I’ve got my sentry up and running on sentry.example.com, but now it’s necessary to separate sentry admin panel and the endpoint for reports, which is in my case could be done only via separate domains. So what I want to get is something like that

upstream sentry {
        server 127.0.0.1:9000;
}
server {
            listen 443 ssl http2;
            server_name sentry.example.com;
            ...
            location / {
                deny  all;
            }
            location ~ ^/api/[1-9]\d*/ {
                    proxy_pass http://sentry;
            }
}
server {
            listen 443 ssl http2;
            server_name sentryadmin.example.com;
            ...
            location / {
                    proxy_pass http://sentry;
            }
}

which should, as I thought, separate requests for sentry and relay on the level of my nginx (standalone), and pass them into the nginx in the container

But I’m not able to do it, requests from sentryadmin.example.com are being passed through to the sentry, but it goes into the redirect-loop, while sentry.example.com works fine.

What am I missing here? Is it a viable solution? Is it possible to do so?
Now I’m thinking about spinning up the nginx container which will replace the default onpremise nginx and doing the proxying from there.

I’ve seen suggestions to use sentry relay for something similar, but there is already a default relay container so It would be ideal to use it instead of creating another one.

I think all you need to do is Host header rewriting so Sentry still thinks it is getting requests for sentry.example.com. You may also need to check some cookie settings to make sure they make it through. I’m assuming the redirect loop is caused by the host discrepancy and lack of session cookie persistence.

Regarding whether this is viable or not: I personally wouldn’t do it as it seems to be a maintenance burden. That said I don’t think I fully understand the problem you are set to solve. Can you provide more details so we may be able to work out a simpler/easier solution?

Thanks!
I tried setting Host header, but it didn’t work, I’ll try it again a little later in case if I missed something.

About my case: We’re setting up sentry in a client’s infrastructure, after initial setup we’re decided that it will be better to deny access to the admin-panel of sentry for all IP addresses except for whitelisted ones. While the /api/[1-9]/ endpoints should be accessible from the internet because we’re using sentry for error-monitoring mobile apps and javascript applications.
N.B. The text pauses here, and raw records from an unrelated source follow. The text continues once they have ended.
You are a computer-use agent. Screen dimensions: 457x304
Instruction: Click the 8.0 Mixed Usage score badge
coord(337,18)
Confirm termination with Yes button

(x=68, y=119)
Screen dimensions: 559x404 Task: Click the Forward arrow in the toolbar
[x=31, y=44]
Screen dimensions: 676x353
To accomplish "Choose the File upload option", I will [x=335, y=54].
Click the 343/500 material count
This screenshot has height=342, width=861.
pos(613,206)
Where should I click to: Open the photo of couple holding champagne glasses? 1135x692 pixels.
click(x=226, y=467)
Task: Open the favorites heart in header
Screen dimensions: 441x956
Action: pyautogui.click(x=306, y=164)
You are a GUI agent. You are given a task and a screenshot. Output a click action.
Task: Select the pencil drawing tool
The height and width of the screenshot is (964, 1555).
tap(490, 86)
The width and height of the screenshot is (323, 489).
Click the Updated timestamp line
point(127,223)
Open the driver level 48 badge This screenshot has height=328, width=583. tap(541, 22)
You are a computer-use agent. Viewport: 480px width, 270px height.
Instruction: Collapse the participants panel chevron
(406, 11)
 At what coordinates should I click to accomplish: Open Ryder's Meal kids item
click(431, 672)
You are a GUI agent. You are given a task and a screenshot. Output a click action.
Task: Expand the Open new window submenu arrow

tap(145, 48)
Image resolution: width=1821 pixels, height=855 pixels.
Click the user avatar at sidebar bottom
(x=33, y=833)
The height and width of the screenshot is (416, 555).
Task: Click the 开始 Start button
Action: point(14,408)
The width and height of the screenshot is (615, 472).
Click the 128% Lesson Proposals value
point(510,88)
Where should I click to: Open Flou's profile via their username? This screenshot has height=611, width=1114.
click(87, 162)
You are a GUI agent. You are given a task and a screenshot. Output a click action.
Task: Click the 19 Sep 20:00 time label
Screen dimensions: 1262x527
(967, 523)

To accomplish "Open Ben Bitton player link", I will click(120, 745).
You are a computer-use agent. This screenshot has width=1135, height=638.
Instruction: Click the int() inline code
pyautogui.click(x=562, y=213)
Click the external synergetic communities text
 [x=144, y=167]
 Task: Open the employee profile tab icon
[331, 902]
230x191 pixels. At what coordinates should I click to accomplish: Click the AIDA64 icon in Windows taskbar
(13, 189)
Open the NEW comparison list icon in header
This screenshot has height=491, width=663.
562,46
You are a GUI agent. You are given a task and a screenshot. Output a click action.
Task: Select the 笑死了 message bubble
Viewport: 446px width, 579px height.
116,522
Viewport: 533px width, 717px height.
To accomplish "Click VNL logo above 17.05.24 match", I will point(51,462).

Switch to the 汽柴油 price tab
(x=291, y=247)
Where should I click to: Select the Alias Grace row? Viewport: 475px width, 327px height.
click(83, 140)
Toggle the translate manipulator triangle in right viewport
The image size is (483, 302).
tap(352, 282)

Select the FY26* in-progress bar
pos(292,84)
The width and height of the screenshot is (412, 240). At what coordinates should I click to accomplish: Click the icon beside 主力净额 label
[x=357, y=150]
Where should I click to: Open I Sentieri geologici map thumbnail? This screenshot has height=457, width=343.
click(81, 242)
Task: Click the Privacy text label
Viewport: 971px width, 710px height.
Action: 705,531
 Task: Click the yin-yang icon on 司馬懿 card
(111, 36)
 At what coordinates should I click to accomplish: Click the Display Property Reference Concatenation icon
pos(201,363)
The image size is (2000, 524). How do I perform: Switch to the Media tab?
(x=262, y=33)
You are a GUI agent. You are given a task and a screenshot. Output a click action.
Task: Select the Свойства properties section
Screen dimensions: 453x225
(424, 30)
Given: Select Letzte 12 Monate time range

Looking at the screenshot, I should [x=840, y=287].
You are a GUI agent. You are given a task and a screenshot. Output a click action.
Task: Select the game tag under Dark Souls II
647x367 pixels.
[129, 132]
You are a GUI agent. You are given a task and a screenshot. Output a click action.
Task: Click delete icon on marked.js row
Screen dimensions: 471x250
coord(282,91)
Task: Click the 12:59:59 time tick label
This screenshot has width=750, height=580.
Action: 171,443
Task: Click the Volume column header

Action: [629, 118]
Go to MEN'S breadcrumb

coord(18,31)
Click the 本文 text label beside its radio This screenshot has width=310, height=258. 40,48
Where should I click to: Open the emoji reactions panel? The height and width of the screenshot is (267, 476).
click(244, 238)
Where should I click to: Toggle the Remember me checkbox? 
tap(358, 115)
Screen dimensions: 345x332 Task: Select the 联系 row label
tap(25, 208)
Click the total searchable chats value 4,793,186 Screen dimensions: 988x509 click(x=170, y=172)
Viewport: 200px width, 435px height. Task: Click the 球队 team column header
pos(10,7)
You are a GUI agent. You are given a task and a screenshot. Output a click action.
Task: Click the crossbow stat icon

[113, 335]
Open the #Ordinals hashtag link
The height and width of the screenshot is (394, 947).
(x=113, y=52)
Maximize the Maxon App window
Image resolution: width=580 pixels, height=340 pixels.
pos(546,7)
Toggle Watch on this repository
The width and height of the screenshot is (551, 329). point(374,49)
Firstly I tried to just use nginx ngx_http_access_module for it, but it appears that because of the client’s routing configuration all requests to the sentry machine are coming from a single ip address and without x-forwarded-for headers.
I’ve asked if the guys can setup ip whitelisting for a specific routes on their routers, but they said that ip whitelisting is possible only for whole domains and not for the specific routes. So my thought is to use two different domains - one for the access of the sentry interface itself and the other one which will be used for collection of the error reports.